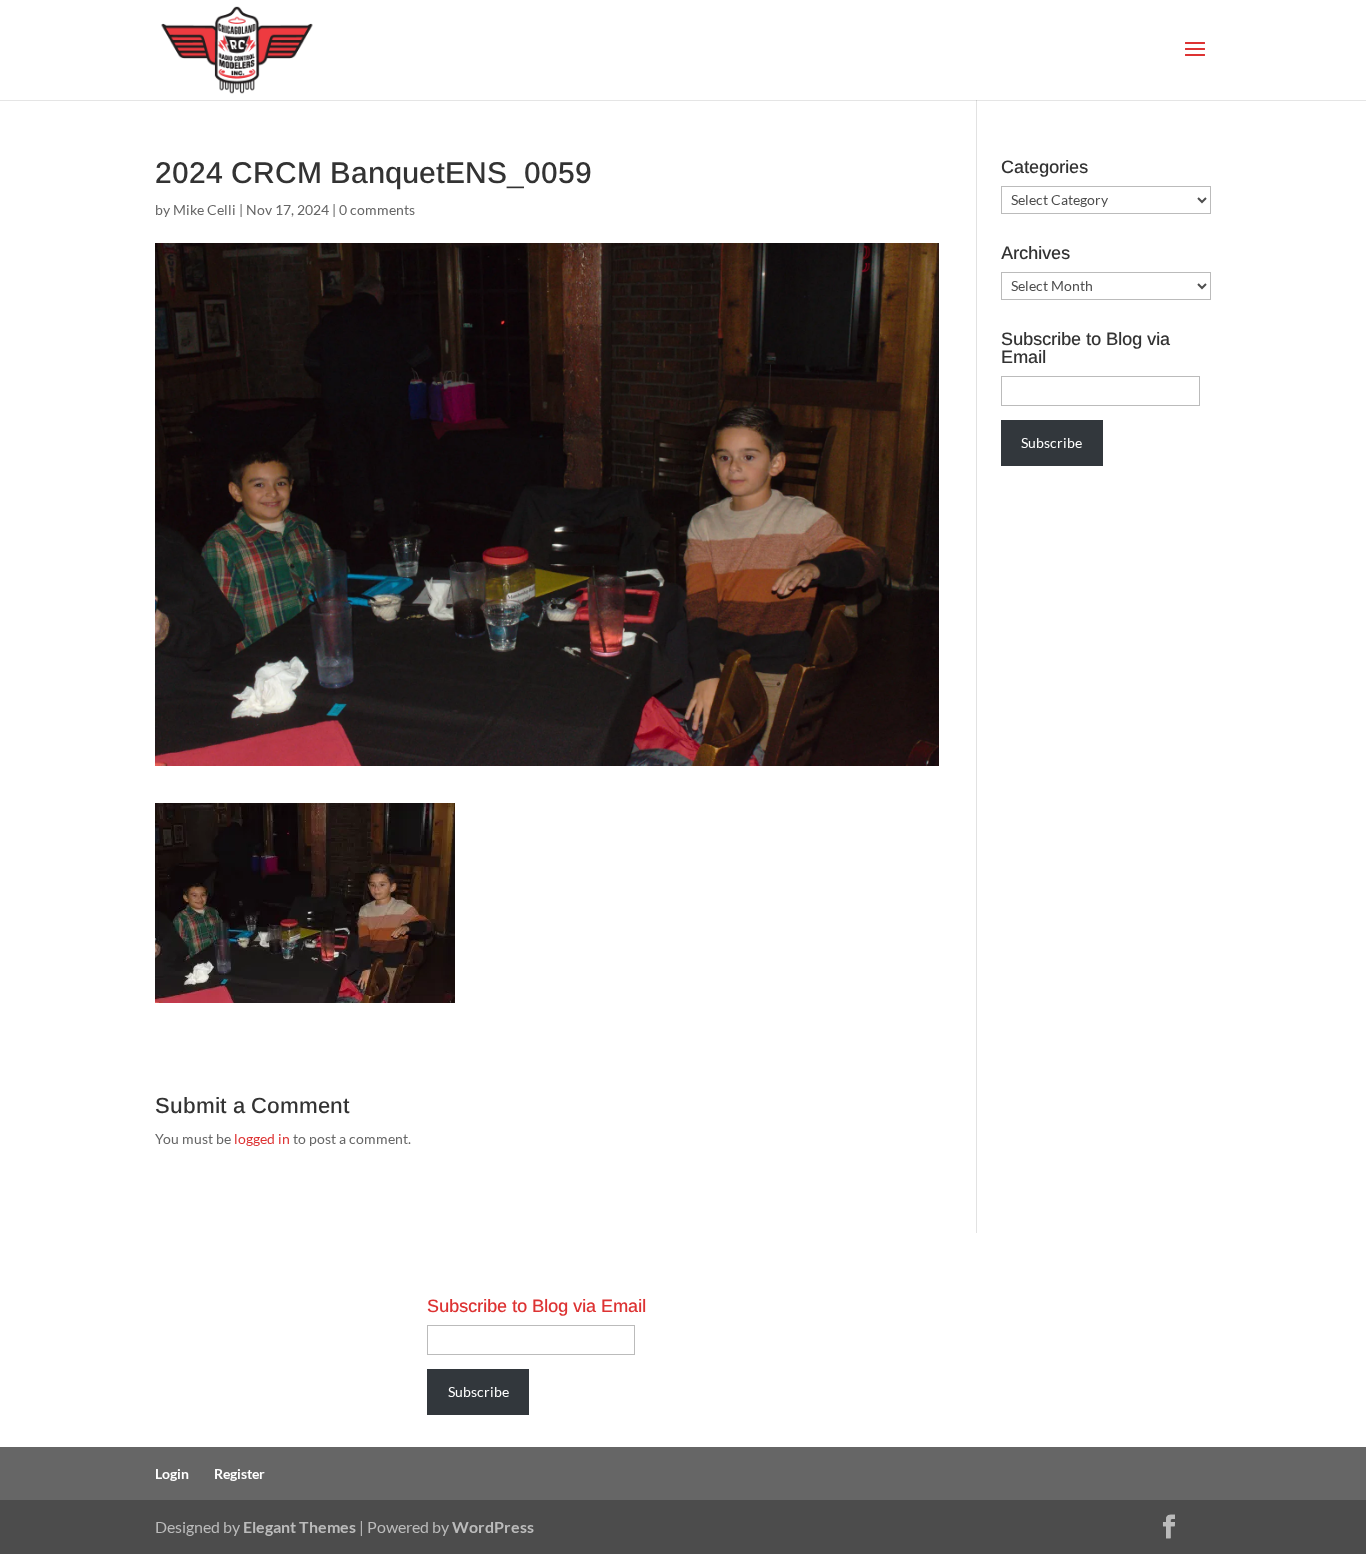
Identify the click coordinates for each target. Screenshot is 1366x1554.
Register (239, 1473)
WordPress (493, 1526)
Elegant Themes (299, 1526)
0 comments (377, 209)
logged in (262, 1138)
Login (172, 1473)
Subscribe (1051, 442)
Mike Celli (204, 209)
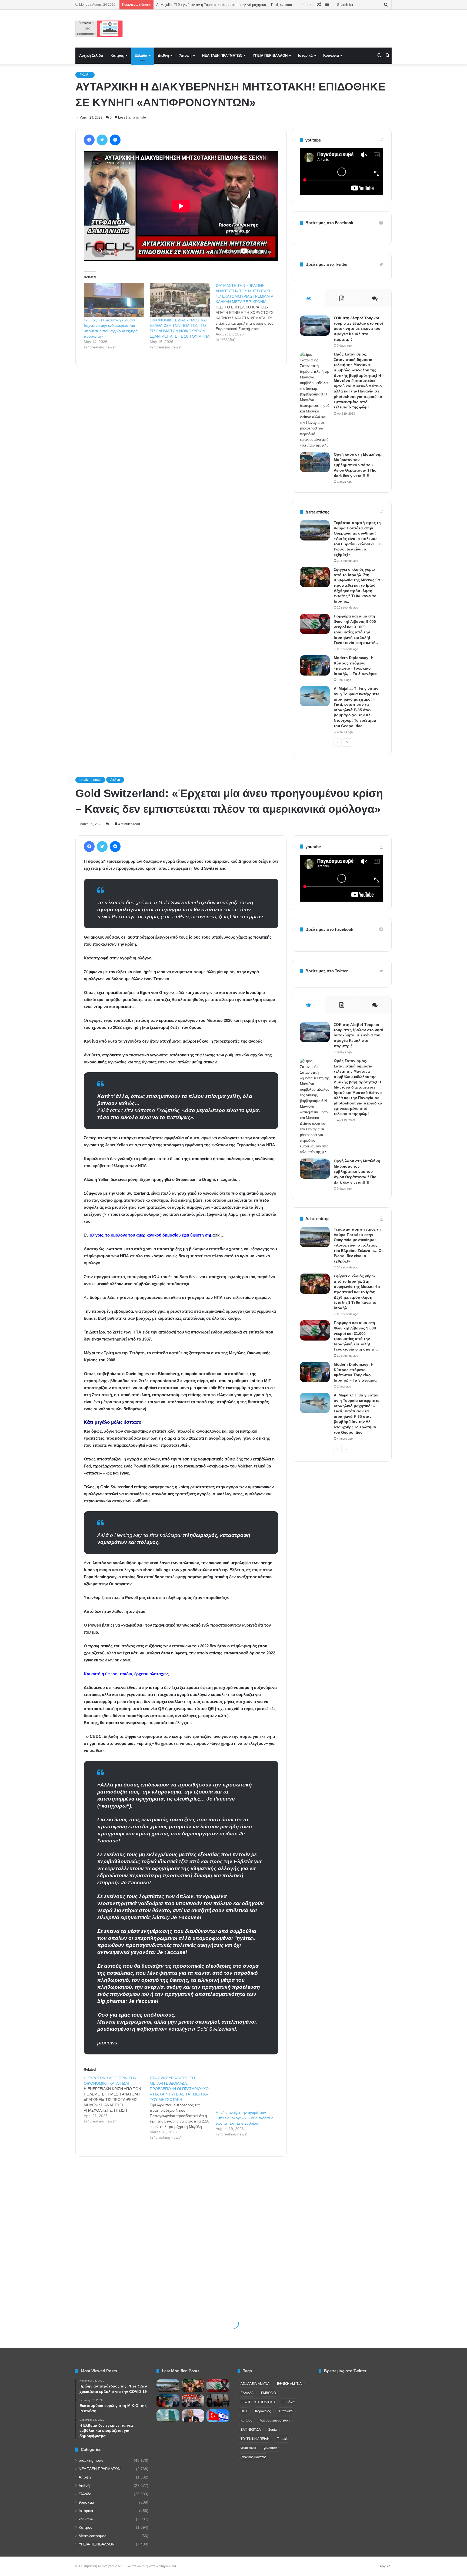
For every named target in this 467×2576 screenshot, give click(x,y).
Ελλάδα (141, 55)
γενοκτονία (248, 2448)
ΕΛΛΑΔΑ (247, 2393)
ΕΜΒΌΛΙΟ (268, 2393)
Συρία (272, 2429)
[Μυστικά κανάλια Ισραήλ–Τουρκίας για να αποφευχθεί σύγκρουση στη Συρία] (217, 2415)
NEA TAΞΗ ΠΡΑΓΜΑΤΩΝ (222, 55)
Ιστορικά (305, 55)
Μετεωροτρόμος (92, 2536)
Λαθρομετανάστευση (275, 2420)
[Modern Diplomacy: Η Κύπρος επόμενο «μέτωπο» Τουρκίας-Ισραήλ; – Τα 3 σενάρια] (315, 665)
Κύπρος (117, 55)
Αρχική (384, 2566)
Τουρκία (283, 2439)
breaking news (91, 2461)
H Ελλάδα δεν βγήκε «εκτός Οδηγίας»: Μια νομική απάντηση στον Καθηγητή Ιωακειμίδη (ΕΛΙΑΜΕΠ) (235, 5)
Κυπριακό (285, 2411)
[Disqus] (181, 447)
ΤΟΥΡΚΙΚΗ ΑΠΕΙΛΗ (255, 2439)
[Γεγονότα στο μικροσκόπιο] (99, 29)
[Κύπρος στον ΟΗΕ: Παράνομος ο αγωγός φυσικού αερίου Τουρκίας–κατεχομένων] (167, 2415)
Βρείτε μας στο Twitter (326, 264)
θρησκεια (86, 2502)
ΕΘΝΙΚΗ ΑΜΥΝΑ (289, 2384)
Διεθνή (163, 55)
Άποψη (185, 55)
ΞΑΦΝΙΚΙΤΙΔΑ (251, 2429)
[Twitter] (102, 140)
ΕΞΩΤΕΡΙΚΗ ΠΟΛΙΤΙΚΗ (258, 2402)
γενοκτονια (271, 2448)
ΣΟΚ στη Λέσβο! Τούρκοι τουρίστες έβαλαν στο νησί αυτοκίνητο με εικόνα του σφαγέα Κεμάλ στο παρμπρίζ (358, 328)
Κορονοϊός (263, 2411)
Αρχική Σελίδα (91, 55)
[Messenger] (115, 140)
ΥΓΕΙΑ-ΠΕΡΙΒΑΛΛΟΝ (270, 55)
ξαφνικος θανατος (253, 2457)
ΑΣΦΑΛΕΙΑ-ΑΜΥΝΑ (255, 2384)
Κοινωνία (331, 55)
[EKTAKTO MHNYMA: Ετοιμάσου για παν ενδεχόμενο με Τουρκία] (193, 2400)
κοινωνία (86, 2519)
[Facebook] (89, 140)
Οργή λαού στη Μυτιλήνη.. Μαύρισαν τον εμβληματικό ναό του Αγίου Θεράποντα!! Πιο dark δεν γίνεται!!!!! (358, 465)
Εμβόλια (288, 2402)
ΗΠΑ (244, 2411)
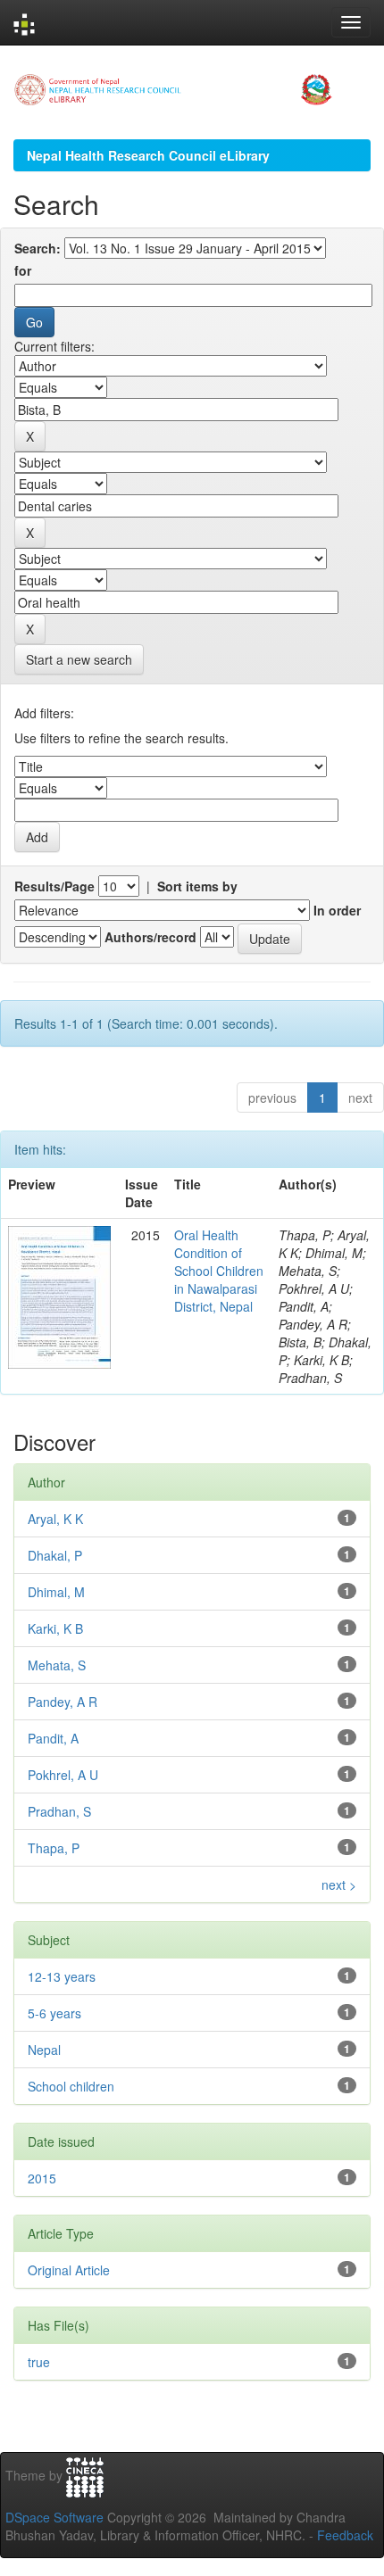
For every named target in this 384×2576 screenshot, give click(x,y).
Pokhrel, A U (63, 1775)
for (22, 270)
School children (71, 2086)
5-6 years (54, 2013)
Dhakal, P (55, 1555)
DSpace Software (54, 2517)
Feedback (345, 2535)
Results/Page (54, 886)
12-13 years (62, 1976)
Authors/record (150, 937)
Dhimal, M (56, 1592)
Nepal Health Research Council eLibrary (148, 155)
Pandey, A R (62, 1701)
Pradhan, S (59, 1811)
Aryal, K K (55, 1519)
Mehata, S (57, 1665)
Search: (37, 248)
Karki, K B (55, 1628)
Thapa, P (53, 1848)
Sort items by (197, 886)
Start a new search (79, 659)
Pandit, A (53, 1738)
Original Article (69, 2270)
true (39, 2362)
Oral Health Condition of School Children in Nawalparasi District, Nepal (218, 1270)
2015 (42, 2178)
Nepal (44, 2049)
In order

● ● ● ● ● ● ●

The answer must be a single number: how many lines in the data contain the string "Ισραήλ"?

2